#### Text extract:
%%
UNITED STATES
SECURITIES AND EXCHANGE COMMISSION
Washington, D.C. 20549

Form 8-K

CURRENT REPORT
Pursuant to Section 13 OR 15(d) of the Securities Exchange Act of 1934
 
Date of Report (Date of earliest event reported): November 3, 2010

 
GULFSTREAM INTERNATIONAL GROUP, INC.
(Exact name of registrant as specified in its charter)
 
Delaware
(State or other jurisdiction of incorporation)
001-33884
 (Commission File Number)
20-3973956
 (IRS Employer Identification No.)
 
3201 Griffin Road, 4th Floor, Ft. Lauderdale, Florida 33312
Telephone No.: (954) 985-1500
(Address and telephone number of Registrant's principal
executive offices and principal place of business)


Check the appropriate box below if the Form 8-K filing is intended to simultaneously satisfy the filing obligation of the registrant under any of the following provisions (see General Instruction A.2. below):

o Written communications pursuant to Rule 425 under the Securities Act (17 CFR 230.425)

o Soliciting material pursuant to Rule 14a-12 under the Exchange Act (17 CFR 240.14a-12)
%%
#### Available data:
%%
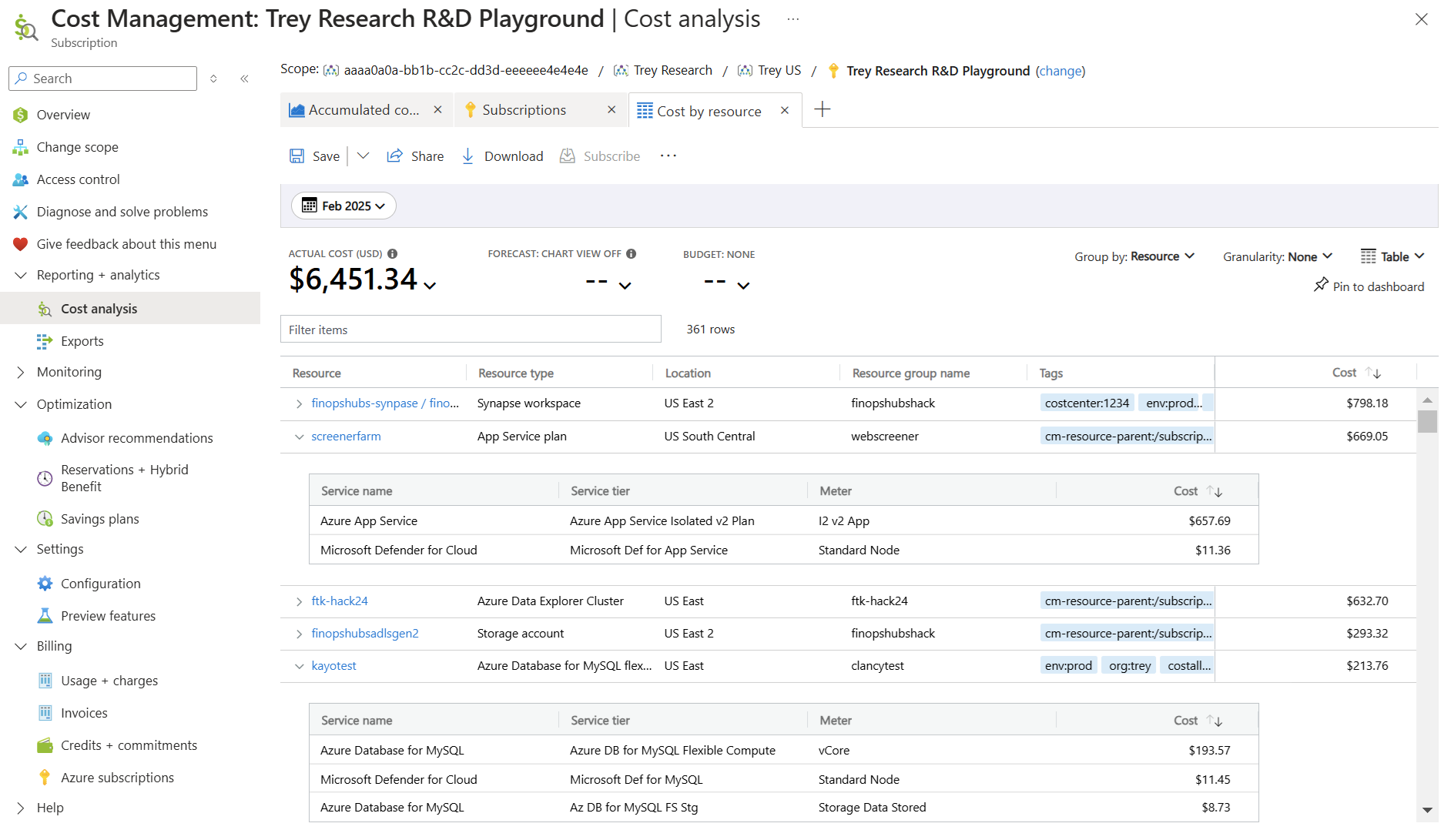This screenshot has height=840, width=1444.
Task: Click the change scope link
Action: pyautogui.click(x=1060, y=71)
%%
#### What you need to do:
**1.** Using the Form 8-K cover page above, decide whether each statement agrees with the text. Answer yes or no for each, and quote the words that decide it.
(a) The registrant is incorporated in Delaware.
(b) The registrant's principal executive offices are in Miami, Florida.
(c) The date of the earliest event reported is November 3, 2010.
**2.** Translate this sentence from the Form 8-K cover page above into Spanish: "Check the appropriate box below if the Form 8-K filing is intended to simultaneously satisfy the filing obligation of the registrant under any of the following provisions (see General Instruction A.2. below):"

#### Task results:
**1.**
(a) Yes: "Delaware" and "(State or other jurisdiction of incorporation)"
(b) No: "3201 Griffin Road, 4th Floor, Ft. Lauderdale, Florida 33312"
(c) Yes: "Date of Report (Date of earliest event reported): November 3, 2010"

**2.** Marque la casilla correspondiente a continuación si la presentación del Formulario 8-K tiene por objeto satisfacer simultáneamente la obligación de presentación de la entidad registrante conforme a cualquiera de las siguientes disposiciones (véase la Instrucción General A.2. a continuación):